Autódromo

Manifestantes cobram explicações sobre fim de abrigo provisório

O alojamento, montado em abril, deve parar de funcionar em 28 de setembro. Caso isso aconteça, cerca de 200 pessoas em situação de rua podem ficar desabrigadas no DF

Samara Schwingel
postado em 22/09/2020 11:44 / atualizado em 22/09/2020 17:31
 (crédito: Imagens cedidas ao Correio )
(crédito: Imagens cedidas ao Correio )

Moradores em situação de rua organizaram uma manifestação, na manhã desta terça-feira (22/9), em frente ao Autódromo Internacional de Brasília. O grupo pede explicações ao Governo do Distrito Federal em relação ao fechamento do abrigo instalado no local. O alojamento deixará de funcionar na próxima segunda-feira (28/9) e cerca de 200 pessoas devem voltar às ruas da capital. 

A estrutura, montada em abril como uma medida de combate à covid-19, oferece dormitórios, banheiros, área para a lavagem de roupas e alimentação, além de  atendimento com exames de rotina, aferimento de pressão e temperatura. A princípio, com o fim do alojamento, as pessoas atendidas poderiam ser encaminhadas para outros abrigos do GDF. Porém, os manifestantes alegam que não há vagas para todos. 

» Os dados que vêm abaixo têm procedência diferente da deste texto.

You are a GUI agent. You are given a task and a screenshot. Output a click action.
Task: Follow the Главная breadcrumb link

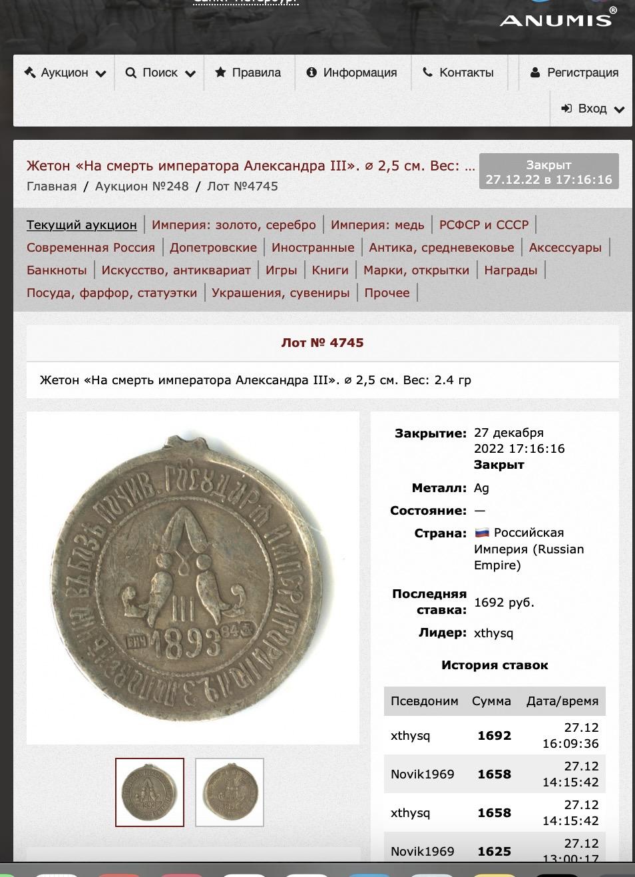tap(51, 186)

Procurada pela reportagem, a Secretaria de Desenvolvimento Social (Sedes), responsável pelo abrigo, informou que está em contato com os dois institutos que coordenam os Alojamentos Provisórios do Autódromo e de Ceilândia. Além disso, a secretaria solicitou um relatório técnico para que possa viabilizar a prorrogação dos contratos. Em nota, a pasta informou que o atual contrato ficará em vigência até 3 de outubro. 

Retirada de pertences 

No último sábado (19/9), moradores em situação de rua do Setor Comercial Sul (SCS) tiveram os pertences recolhidos por agentes do governo. Na ocasião, o Instituto NoSetor, entidade que acompanha a população vulnerável, afirmou que as pessoas não receberam nenhum tipo de aviso prévio e só conseguiram salvar documentos.

Nesta segunda-feira (21/9), o juiz da 7ª Vara da Fazenda Pública do DF, Paulo Afonso Cavichioli Carmona, determinou que o GDF devolva, no prazo de 24 horas, todos os pertences que foram recolhidos na operação.

De acordo com o magistrado, a medida adotada pelo DF Legal, órgão responsável pelo exercício do poder de polícia, mostrou-se desprovida “de fundamento fático e jurídico” e não permitiu acesso aos moradores em situação de rua à decisão estatal.